Our Finest Hour (The Time #1)(80)
There’s a future for me and Isaac. A family. I want to move forward. Which means first I have to go back.
On quick feet I walk away, and I don’t pause until I’m far away, until I’m certain he hasn’t followed me.
A brick wall catches me, and I sag against it. I suck in deep breaths of air until I think I’m more or less coherent.
When I’m certain I can speak, I get out my phone and press a button.
“Hi. I need a ride.”
“Thanks,” I say to the driver, sliding out of the backseat. He’s old and he looks unhappy. I feel bad that he’s out driving people around on a Saturday night. He looks like he should be in a recliner reading a newspaper.
He drives away, leaving me on the street in front of Isaac’s place. The light in Claire’s bedroom is out, but the living room light is on. What would Lucia say if I went in there right now and told her what I’m planning?
She’d tell me to wait on it, probably. Give it a little thought.
But the time for waiting is over.
I kiss my hand three times and send it out to the lit window. Two for the people inside, one more for the person who’s been calling me incessantly. The people I love.
I get in my car, and take my phone from my purse.
“I’m sorry, Isaac,” I whisper, and then I turn off my phone. He means well, but he doesn’t understand what a lifetime of questions will do to a person. Perfect Isaac from a perfect home. I’m happy he was given a shiny, golden life. I really am. But we don’t all get that. Nor do we all get the chance to ask the person who abandoned us why they did it.
I’m driving now, almost to the interstate I will stay on for hours. The car is too quiet. I glance at the black face of my phone and put it back in my purse. I turn on the radio, and country music fills my car.
It makes me smile.
I’m doing this for us, Doctor Cowboy.
It’s almost one in the morning when I pull into the dirt parking lot of a motel. It’s in the next town over from Sugar Creek. Briefly I wonder if it’s the town my dad worked in, the one with the power line issue.
The desk clerk eyes me suspiciously. I would too, given my attire and the time of night.
“Thanks,” I say, taking the key off the cracked counter.
The room is exactly what I expected. A bed I would never want to run a black light over, because sometimes it’s best not to know. Everything is in desperate need of an update, or at least a good scrub, but none of that matters.
I take a mylar blanket from the backpack I keep in my trunk. Never have I been so happy to have a hunter for a father. He gave me everything in this backpack. Inside I find freeze-dried foods, matches in a waterproof case, and various other survival supplies. All I really need tonight is the blanket.
I spread it on the bed, lie down, and roll up like a burrito. It takes two hours to fall asleep, despite my exhaustion.
My mouth tastes like cotton. I run my tongue all over, trying to moisten it. I shimmy from my blanket, and walk on stiff legs to the bathroom. Mascara is streaked under my eyes, and my face has long red dents from the blanket.
I can’t chase her down like this. I turn on my phone to search for a nearby store. While I’m looking, floods of notifications come in. Text messages, missed calls, voicemails. I ignore them all, but I see the very last text, sent at three a.m.
Good luck.
Thank you, I write. I pause, my fingers hovering above the keys. I’m sorry I left like that. This is something I need to do. Alone.
I send the message and grab my purse. Before I walk out, I type and send one more message before I turn off my phone again.
I love you.
It’s time he knew that.
I’m ready to go now. At least, I think I am.
Physically, I’m presentable. I’m still in last night’s dress and shoes. There was no way around that. But I've cleaned up and brushed my hair and my teeth. I tried to eat breakfast, but the energy bar I bought tasted like chalk in my mouth. Maybe everything tastes like that when you're about to confront your runaway parent. I checked out of the motel under no less scrutiny than I’d checked in with. Different employee, same suspicious, squinty stare.
Sugar Creek is quiet this morning. Nobody out and about. I’ve passed the bakery twice. The second time I pulled up close enough to see the hours. Closed on Sundays.
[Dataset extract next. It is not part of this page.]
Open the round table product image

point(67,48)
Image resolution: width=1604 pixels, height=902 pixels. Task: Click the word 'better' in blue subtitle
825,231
Is the entire town closed? Are people locked in their homes? Where is everybody?
I drive around, which doesn’t take very long, until I see a parking lot with cars.
Church.
Yeah, right.
There’s no way she’s there.
I drive around the town one more time, even slower, before pulling my car into a spot in the church parking lot. Well, I suppose church is supposed to be a place for saints and sinners.
I have no idea how long it will be until the service is over, but it’s not like I have anywhere else I could try. This is the most promising lead. So I sit. And I think. Which is something I managed to avoid doing during my drive.
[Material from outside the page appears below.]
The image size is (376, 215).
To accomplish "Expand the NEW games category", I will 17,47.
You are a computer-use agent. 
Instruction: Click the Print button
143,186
I have so much to say to her. I want to tell her about all the years in grade school when I sat and watched my classmates make Mother’s Day gifts. All the colorful, plastic beaded bracelets, the picture frames made from Popsicle sticks, the woven keychains. The training bras I bought with my babysitting money so I didn’t have to suffer the embarrassment of telling my dad I needed one.